Implement the main algorithms in string_finder.py:

  1. find_string_in_matrix(matrix, target_string)

    • Returns True if the string can be found, False otherwise
  2. find_string_with_path(matrix, target_string)

    • Returns a list of (row, col) coordinates forming the path
    • Returns None if the string cannot be found

The helper functions is_valid_position() and get_valid_moves() are already implemented to assist you.

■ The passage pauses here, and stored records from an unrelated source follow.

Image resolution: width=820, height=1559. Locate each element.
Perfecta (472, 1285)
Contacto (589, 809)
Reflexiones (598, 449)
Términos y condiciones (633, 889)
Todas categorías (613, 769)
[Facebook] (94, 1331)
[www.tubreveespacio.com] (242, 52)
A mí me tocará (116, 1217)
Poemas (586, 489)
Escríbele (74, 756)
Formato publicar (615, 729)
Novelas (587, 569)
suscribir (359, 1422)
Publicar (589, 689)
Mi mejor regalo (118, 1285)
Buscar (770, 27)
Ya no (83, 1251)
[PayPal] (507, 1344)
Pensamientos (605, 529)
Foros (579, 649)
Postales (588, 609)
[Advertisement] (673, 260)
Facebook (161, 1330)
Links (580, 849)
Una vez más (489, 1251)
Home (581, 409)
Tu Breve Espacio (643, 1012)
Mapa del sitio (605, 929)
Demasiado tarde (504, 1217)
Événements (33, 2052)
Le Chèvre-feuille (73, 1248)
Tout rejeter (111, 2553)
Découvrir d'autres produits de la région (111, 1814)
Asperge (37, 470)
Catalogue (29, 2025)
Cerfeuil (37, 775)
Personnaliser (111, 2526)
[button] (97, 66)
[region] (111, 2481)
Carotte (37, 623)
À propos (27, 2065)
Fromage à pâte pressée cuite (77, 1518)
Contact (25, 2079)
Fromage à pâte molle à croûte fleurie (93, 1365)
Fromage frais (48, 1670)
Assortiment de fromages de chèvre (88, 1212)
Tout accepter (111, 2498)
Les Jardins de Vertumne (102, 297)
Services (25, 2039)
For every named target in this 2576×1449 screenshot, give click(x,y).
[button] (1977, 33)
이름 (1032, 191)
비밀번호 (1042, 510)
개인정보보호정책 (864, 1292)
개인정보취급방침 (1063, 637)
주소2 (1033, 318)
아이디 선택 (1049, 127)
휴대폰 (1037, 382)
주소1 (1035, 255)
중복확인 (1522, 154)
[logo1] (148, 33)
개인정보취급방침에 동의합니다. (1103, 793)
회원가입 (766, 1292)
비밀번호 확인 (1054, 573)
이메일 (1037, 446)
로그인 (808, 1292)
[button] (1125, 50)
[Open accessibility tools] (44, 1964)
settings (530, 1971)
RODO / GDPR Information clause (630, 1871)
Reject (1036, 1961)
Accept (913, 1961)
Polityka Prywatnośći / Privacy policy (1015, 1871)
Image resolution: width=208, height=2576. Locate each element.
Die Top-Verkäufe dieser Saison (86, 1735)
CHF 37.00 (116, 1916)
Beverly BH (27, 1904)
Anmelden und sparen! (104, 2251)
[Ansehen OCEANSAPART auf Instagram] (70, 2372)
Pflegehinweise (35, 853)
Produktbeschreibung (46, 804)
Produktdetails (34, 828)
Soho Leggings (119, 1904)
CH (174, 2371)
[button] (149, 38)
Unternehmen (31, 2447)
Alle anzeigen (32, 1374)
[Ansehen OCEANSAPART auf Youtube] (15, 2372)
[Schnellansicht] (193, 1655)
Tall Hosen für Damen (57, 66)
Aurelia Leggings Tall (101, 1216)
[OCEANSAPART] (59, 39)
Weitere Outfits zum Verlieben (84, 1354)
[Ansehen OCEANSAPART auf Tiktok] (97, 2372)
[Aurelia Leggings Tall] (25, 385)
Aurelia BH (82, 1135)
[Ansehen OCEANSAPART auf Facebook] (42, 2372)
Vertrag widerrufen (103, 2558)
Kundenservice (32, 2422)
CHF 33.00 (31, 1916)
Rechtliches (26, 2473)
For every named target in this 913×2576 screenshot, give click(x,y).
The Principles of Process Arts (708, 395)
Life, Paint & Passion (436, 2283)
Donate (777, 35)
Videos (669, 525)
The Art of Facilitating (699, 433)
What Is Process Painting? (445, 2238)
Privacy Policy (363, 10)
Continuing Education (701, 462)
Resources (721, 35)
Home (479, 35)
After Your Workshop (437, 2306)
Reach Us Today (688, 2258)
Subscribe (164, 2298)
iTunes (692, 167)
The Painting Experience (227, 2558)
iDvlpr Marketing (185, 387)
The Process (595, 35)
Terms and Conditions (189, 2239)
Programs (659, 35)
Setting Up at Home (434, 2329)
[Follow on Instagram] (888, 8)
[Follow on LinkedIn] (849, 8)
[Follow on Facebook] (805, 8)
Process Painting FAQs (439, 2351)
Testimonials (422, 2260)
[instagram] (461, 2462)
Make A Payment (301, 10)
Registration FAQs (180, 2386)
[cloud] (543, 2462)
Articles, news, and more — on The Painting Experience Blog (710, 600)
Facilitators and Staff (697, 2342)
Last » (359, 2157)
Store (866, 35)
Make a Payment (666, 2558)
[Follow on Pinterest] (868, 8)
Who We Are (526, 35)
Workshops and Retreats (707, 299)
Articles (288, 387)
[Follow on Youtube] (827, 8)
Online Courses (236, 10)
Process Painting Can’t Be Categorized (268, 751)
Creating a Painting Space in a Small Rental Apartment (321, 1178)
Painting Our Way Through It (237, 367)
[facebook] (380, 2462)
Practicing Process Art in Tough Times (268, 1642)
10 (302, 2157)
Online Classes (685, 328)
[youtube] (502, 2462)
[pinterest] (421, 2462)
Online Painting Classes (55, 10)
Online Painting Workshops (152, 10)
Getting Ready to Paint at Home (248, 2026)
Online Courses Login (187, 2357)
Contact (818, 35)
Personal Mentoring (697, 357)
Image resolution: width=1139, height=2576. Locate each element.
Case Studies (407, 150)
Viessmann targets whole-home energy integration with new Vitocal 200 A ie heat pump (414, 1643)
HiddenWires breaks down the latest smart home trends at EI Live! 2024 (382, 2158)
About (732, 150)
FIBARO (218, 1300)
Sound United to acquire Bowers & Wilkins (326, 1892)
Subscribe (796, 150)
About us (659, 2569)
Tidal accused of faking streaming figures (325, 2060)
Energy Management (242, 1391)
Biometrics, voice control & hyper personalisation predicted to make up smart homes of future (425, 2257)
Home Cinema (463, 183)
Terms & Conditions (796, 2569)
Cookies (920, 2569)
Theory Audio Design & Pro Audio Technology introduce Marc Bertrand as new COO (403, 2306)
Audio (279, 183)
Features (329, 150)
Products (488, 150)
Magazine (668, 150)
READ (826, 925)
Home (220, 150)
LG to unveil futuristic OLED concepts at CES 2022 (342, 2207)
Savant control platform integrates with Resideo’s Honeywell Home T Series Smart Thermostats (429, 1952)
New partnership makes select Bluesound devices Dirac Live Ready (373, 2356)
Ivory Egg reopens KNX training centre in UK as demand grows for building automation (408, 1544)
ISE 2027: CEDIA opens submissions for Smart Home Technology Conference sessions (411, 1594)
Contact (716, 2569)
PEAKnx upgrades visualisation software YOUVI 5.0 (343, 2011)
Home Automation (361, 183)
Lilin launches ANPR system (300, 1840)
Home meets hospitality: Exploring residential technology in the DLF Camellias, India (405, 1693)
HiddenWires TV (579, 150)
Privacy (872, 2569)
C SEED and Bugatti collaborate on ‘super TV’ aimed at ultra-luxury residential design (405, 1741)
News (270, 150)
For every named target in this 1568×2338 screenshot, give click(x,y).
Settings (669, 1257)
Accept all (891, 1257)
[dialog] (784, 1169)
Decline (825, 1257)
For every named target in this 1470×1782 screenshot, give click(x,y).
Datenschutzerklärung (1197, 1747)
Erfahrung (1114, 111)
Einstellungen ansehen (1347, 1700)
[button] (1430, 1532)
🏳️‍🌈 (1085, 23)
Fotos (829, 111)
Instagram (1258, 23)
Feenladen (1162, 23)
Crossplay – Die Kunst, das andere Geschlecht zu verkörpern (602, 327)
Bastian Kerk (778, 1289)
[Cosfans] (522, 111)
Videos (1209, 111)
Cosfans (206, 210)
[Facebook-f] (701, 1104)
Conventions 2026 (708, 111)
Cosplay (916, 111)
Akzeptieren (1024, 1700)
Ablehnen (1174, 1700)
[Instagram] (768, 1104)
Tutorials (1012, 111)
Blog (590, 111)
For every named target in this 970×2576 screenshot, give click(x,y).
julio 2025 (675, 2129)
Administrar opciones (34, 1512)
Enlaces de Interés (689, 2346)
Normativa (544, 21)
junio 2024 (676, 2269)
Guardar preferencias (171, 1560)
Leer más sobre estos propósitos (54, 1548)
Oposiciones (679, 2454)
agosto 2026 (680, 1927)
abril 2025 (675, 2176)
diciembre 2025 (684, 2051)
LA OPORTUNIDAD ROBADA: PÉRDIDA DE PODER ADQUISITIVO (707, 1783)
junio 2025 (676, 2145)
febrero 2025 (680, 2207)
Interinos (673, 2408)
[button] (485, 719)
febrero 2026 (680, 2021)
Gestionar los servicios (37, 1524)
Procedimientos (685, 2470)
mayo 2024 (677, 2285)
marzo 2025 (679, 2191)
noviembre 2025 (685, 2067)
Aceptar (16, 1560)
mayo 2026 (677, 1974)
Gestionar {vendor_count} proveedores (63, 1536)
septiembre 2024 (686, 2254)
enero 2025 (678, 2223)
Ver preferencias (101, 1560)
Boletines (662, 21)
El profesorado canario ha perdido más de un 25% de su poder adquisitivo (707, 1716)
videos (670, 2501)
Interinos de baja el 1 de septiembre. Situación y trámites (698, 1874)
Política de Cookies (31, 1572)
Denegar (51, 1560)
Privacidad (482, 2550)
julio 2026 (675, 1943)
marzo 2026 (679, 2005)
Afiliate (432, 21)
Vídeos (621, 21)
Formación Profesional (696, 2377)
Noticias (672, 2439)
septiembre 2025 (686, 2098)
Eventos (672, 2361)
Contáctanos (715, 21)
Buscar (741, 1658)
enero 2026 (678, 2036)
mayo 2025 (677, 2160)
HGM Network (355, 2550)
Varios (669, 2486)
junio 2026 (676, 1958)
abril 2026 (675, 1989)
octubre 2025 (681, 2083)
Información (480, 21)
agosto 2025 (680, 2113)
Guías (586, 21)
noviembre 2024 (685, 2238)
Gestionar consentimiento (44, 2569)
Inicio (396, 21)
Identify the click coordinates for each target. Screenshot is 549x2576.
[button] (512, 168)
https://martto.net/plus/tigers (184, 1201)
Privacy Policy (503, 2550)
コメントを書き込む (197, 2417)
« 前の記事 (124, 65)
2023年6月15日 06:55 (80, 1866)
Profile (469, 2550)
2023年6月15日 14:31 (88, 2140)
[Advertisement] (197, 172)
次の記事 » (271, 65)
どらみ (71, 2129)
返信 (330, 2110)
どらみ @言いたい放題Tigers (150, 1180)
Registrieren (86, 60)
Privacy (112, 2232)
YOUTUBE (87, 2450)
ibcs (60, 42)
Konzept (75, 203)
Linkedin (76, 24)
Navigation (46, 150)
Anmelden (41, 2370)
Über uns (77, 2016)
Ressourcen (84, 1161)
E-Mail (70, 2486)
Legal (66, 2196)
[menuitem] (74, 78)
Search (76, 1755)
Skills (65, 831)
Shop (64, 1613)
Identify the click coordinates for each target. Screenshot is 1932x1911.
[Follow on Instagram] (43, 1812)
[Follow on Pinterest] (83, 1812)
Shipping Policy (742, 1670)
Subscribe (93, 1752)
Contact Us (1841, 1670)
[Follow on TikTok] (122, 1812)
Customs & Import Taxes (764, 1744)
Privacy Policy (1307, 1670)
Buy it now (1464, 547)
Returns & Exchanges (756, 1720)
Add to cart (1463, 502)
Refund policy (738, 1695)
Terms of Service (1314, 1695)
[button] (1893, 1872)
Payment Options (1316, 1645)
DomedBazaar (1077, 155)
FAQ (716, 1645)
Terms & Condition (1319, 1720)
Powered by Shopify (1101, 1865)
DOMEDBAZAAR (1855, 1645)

Testing Your Implementation

Option 1: Automated Tests (Recommended)

Run the comprehensive test suite:

# Run all tests
pytest test_string_finder.py

# Run with verbose output
pytest -v test_string_finder.py

# Run specific test class
pytest test_string_finder.py::TestStringFinder

Option 2: Manual Testing

Use the interactive test runner:

# Run all predefined test cases
python test_data/test_runner.py

# Interactive mode for custom testing
python test_data/test_runner.py --interactive

In interactive mode, you can:

  • Test custom strings: SIMPLE_MATRIX ABC
  • Display matrices: show SIMPLE_MATRIX
  • Type quit to exit

Option 3: Direct Testing

Run the main file to test with sample data:

python string_finder.py

Example Usage

from string_finder import find_string_in_matrix, find_string_with_path

# Sample 3x3 matrix
matrix = [
    ['A', 'B', 'C'],
    ['D', 'E', 'F'],
    ['G', 'H', 'I']
]

# Test if string can be found
result = find_string_in_matrix(matrix, "ABC")  # Should return True
print(f"Found 'ABC': {result}")

# Get the path
path = find_string_with_path(matrix, "ABC")
print(f"Path: {path}")  # Should return [(0,0), (0,1), (0,2)]

Test Cases Included

The test suite covers:

Basic Cases

  • Empty matrices and strings
  • Single character matrices
  • Horizontal strings (left-to-right and right-to-left)
  • Vertical strings (top-to-bottom and bottom-to-top)

Complex Cases

  • L-shaped paths requiring direction changes
  • Zigzag patterns
  • Matrices with repeated characters
  • Large matrices with word patterns

Edge Cases

  • Single row/column matrices
  • Strings longer than possible paths
  • Case sensitivity
  • Invalid diagonal patterns (should return False)

Sample Matrices

  • SIMPLE_MATRIX: 3x3 basic alphabet grid
  • WORD_MATRIX: Contains words like "HELLO", "WORLD", "PYTHON"
  • REPEAT_MATRIX: Matrix with repeated characters for testing complex paths
  • LARGE_MATRIX: 5x6 matrix for performance testing

Algorithm Hints

Consider these approaches:

  1. Backtracking: Try each starting position and explore all valid paths
  2. DFS/BFS: Use depth-first or breadth-first search from each starting position
  3. Dynamic Programming: For optimization (advanced)

Key considerations:

  • Track visited cells to avoid cycles
  • Handle string reversal (paths can go in any direction)
  • Optimize for early termination when string cannot be completed

Expected Results

Some example test cases and their expected results:

# Matrix: [['A','B','C'], ['D','E','F'], ['G','H','I']]
find_string_in_matrix(matrix, "ABC")    # True  (horizontal)
find_string_in_matrix(matrix, "ADG")    # True  (vertical)
find_string_in_matrix(matrix, "AEI")    # False (diagonal not allowed)
find_string_in_matrix(matrix, "ADE")    # True  (L-shaped path)
find_string_in_matrix(matrix, "ABEF")   # True  (complex path)

Contributing

Feel free to:

  • Add more test cases
  • Optimize the algorithm
  • Add additional features (like finding all possible paths)
  • Improve documentation

License

This project is for educational purposes. Feel free to use and modify as needed.


Happy Coding! 🚀

Start by implementing the find_string_in_matrix function and use the tests to validate your solution.